Records:
** begin **

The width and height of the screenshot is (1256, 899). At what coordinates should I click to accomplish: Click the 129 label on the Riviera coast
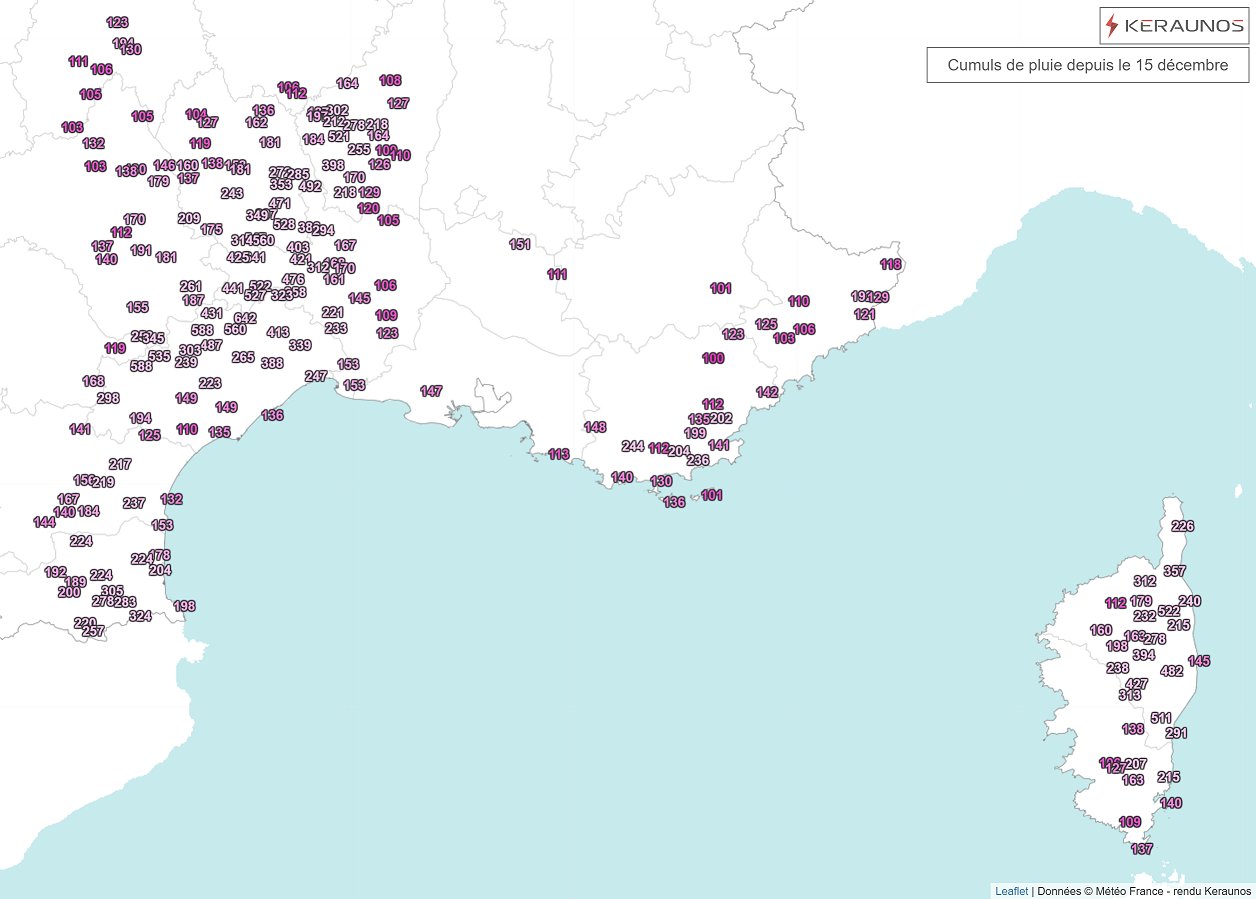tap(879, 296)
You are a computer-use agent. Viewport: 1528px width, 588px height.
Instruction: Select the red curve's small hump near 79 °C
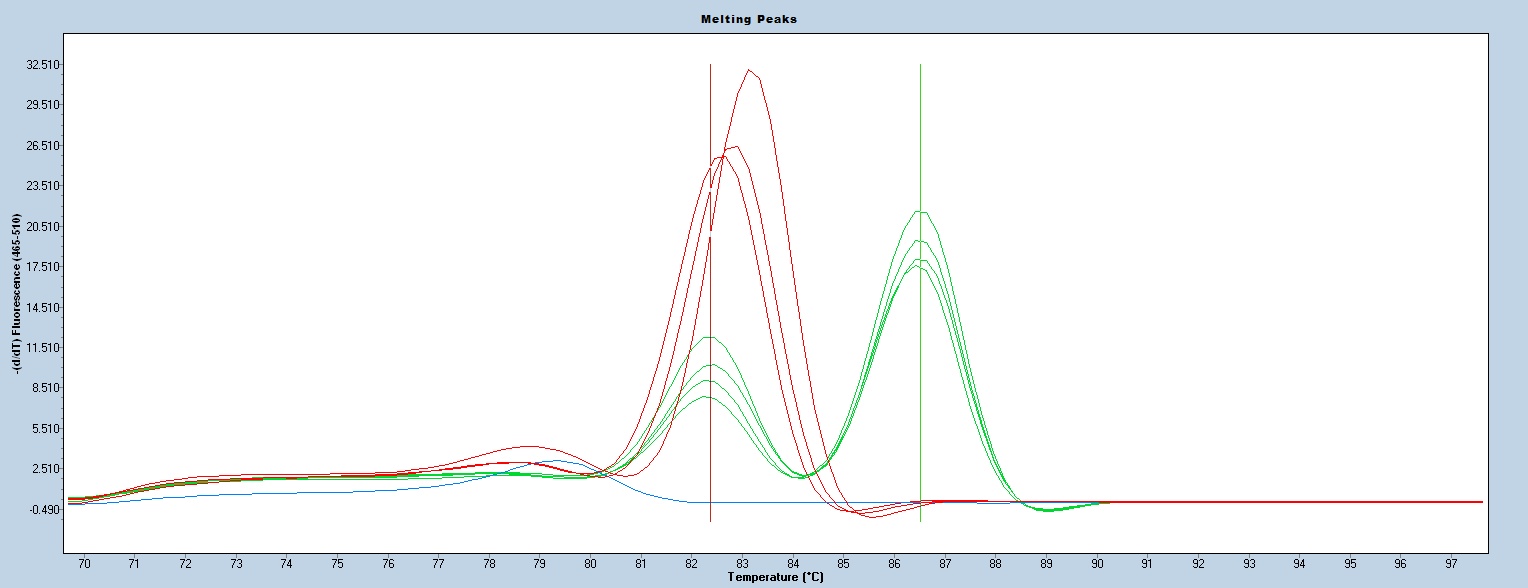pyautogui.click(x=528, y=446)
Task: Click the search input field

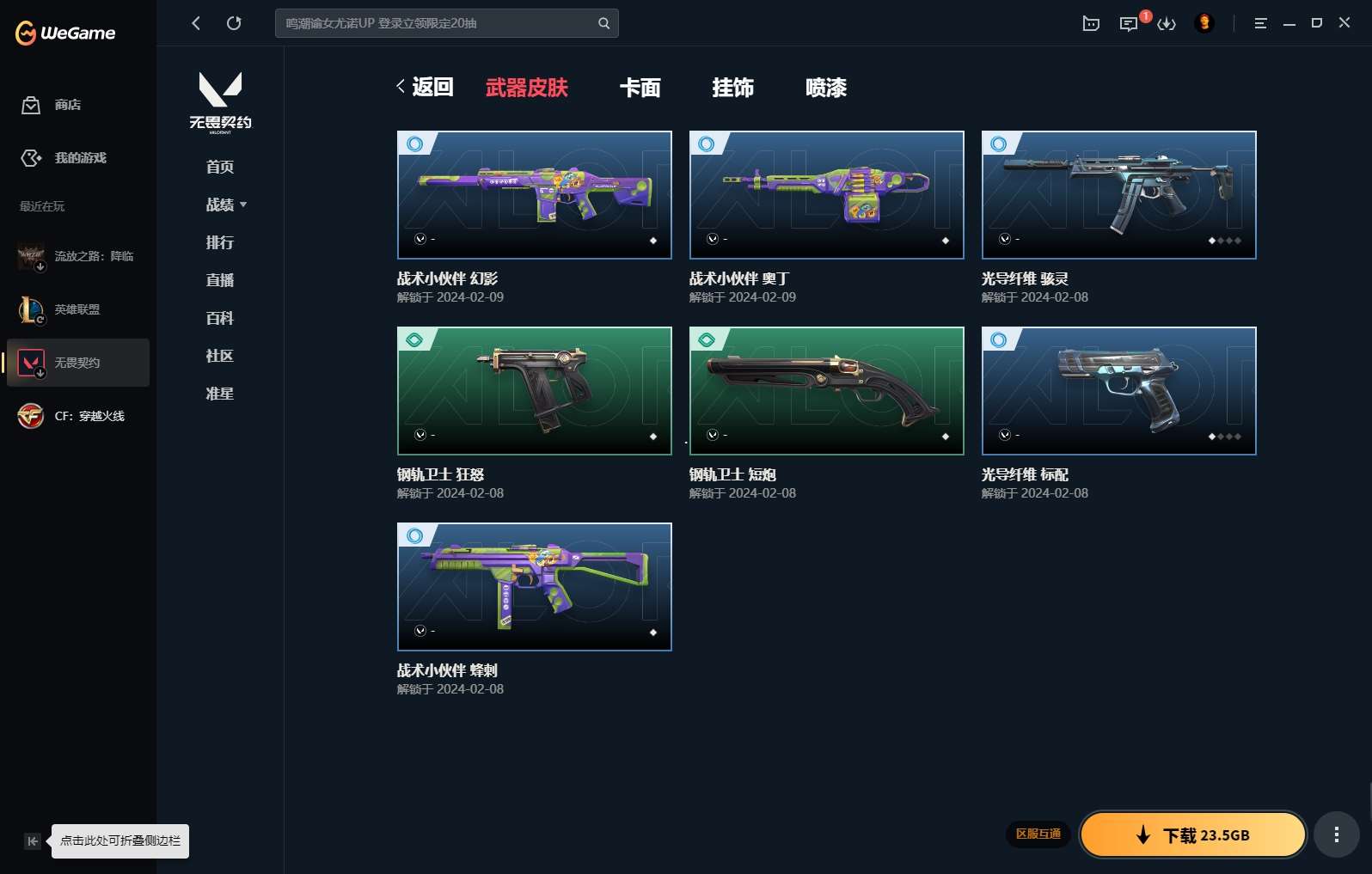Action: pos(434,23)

** end **

REQUIREMENT
Duplicate the lines of the material above exactly, without the pictures.

SOLVED EXERCISE
The width and height of the screenshot is (1256, 899). At what coordinates should I click to accomplish: Click the 129 label on the Riviera coast
tap(879, 296)
You are a computer-use agent. Viewport: 1528px width, 588px height.
Instruction: Select the red curve's small hump near 79 °C
pyautogui.click(x=528, y=446)
Task: Click the search input field

Action: pos(434,23)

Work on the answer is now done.